And just like that, the week is over. It’s an odd phenomenon: how a week can seem so crazy and busy when you’re wrangling four little ones, driving to appointments, changing diapers, making meals, staying late to help out the family get where they need to be. Then, Friday comes and you think: wow, that was quick. It makes me want to slow the clock and live in the chaos a little longer. Time is fascinating like that.
Last night I received a hilarious message in my voice mail box from one of my favorite little chickadees. As she rambled and sang, all I could do was laugh. Listening to her joke, I realized how much the same she still was. And how much the same my reaction to her was: this little person is such a constant force in my life. But, how OLD she seemed on the other end. It seems we have both grown so much! What I’m not sure she will understand until she is older, is that the year I spent living with her, we grew up together. I came their family uncertain of who I wanted to be, but through helping raise her, I grew up also. Again, I thought, time is fascinating.

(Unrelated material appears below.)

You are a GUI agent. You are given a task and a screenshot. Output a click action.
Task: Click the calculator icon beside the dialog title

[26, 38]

The reason I missed her little phone call was because Sean and I were out on a much needed date. After all of those extra hours working this week, I needed to feel like an adult again. We had walked to our favorite restaurant down the road, run by the most amazing Lebanese woman. Then, we popped into the bar where we met for our first date. For a while, we sat in silence, relishing in the wordless peace that follows a certain length of being together. It’s powerful to sit in silence and know that nothing is wrong. (More for me than most because I’m really bad at silence!) But then, he broke the silence with a joke and I couldn’t feel more blessed to be with this man– how many levels he fills my life. We looked over to the booth we sat in for our first date and I couldn’t believe how much time had gone by, and as Sean pointed out, how many good things were still in our path. Time is fascinating like that.
We came home and started watching my new favorite TV series: How I Met Your Mother, and there was an episode about Marshal and Ted’s apartment and all the history it held between them. I was overcome with nostalgia for a house my girlfriends and I lived in and out of for our college years and after. Was it really that many years ago that the last of us moved out? And who is running those stairs now? Doing their make-up in the bathroom upstairs? Brewing their coffee in the kitchen? Won’t that house always be ours, even if only in our minds. So many things have happened since then. Yet, the four of us still remain together, without the need of a house to glue us together. Time is fascinating like that.

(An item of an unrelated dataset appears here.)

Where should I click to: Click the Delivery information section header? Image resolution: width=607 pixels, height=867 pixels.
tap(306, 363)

While I write, I am waiting to hear from my oldest friend, Kasey, who just had a little baby girl. The three of us are going to head out to Target and do some shopping together. Kasey and I have been friends since the seventh grade. There isn’t one thing in my life since then, that she hasn’t been there for. People have come and gone in our lives, but we have held on. We have survived boys and puberty, church and graduations, break-ups and weddings, scares and births, together. How true our sisterhood is and how far we have come as individuals. Time is fascinating like that.
With all of these early morning thoughts, I can’t help but think: today is going to be a good day. There is just something in the air. Happy Friday, friends.